There are other supporting changes, but the core idea is just that the type struct (typeobject.c) now has one more field (I called it tp_setself) that under normal circumstances is just 0. Then in the insertdict function (dictobject.c) (which does just what it sounds), post looking up the old value, and pre setting anything new, I added a block to check if tp_setself is defined on the type of the old value. If it is this means the user defined a __setself__ method on a type and it is called with the value that was to be assigned causing whatever side effects the user chose for that function, and the rest of insertdict body is never run.
This is by no means pull request level of coding (Plenty of clean up, tests to run, and to see how this works in nestings etc.), but is a proof of concept. Out of a sense of transparency I will make note that there is an issue when __repr__ is called in the interpreter. Tt is causing insertdict to be called which could lead to an infinite recursion. This is reason for the if old_value != value check in the diff, as it prevents the recursion. However it would probably be better to not let the user build infinite cycles anyway.
This has a runtime penalty (on all executed python sets) of a type stuct field lookup, a pointer offset on the struct (looking up the tp_setself field), and a comparison to null on all python code, which is to say not much at all. A runtime side effect is that the type struct grows in size by the width of a pointer. As other type fields have been added for things like async, I am guessing this is not a large issue.
There is of course a runtime cost added to whatever is done in the __setself__ method, but that is something a user would expect since they are adding the method.

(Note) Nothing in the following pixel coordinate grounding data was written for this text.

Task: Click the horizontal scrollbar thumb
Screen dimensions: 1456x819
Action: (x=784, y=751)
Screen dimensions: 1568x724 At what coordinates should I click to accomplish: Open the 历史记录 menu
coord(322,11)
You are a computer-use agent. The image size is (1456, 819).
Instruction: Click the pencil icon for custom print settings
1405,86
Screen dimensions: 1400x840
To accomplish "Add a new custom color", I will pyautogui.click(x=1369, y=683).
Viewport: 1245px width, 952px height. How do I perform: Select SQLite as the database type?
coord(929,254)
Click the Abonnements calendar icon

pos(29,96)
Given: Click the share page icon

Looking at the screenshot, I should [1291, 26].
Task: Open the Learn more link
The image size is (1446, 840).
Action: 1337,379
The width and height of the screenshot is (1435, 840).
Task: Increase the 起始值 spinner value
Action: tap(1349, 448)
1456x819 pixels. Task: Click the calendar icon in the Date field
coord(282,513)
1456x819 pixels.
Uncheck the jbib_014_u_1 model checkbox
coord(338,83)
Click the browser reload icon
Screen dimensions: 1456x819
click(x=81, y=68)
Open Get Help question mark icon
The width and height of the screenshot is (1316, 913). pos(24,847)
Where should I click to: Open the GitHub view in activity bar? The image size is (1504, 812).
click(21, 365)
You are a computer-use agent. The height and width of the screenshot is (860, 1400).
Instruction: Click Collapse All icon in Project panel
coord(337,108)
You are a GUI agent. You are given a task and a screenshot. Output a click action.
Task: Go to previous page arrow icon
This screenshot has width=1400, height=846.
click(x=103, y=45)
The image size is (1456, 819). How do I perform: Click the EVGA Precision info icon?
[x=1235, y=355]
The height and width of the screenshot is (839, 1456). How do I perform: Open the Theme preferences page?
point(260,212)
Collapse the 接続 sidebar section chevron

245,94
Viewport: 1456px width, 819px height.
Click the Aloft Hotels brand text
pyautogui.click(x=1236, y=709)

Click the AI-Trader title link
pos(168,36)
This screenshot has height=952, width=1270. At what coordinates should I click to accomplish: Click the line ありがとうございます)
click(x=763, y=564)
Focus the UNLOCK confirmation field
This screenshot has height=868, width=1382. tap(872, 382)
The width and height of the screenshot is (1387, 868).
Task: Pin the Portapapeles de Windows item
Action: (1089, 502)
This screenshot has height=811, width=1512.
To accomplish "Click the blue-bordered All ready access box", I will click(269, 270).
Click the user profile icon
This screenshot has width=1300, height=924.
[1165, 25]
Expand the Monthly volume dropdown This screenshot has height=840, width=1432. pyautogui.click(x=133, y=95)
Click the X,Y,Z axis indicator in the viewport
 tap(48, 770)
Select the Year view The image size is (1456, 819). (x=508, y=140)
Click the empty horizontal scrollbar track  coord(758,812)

The question about confusion reading code with this behavior still remains, i.e. this might be very surprising using a library that defines this. On this point I see the argument both ways and not really have an opinion. In some ways it is surprising that you can overload other operators but not assignment (like people might be familiar with from other languages). People don't seem to have an expectation that + always works the same way on any given library code, however python has long had the standing assignment behavior so it could be a surprise to have a change now.
Below is how this runs on the python I have built on my system with the above patch:
Python 3.7.4rc1+ (heads/3.7-dirty:7b2a913bd8, Jun 20 2019, 14:43:10)
[GCC 7.4.0] on linux
Type "help", "copyright", "credits" or "license" for more information.
>>> class Foo:
def __init__(self, o):
self.o = o
def __setself__(self, v):
self.v = v
>>> f = Foo(5)
>>> print(f)
<__main__.Foo object at 0x7f486bb8d300>
>>> print(f.o)
5
>>> print(f.v)
Traceback (most recent call last):
File "<stdin>", line 1, in <module>
AttributeError: 'Foo' object has no attribute 'v'
>>> f = "hello world"
>>> print(f.v)
hello world
>>> print(f)
<__main__.Foo object at 0x7f486bb8d300>
>>>
>>> class Bar:
def __init__(self, o):
self.o = o
>>>
>>> b = Bar(5)
>>> print(b)
<__main__.Bar object at 0x7f486bb8d6f0>
>>> print(b.o)
5
>>> b = "hello world"
>>> print(b)
hello world
>>>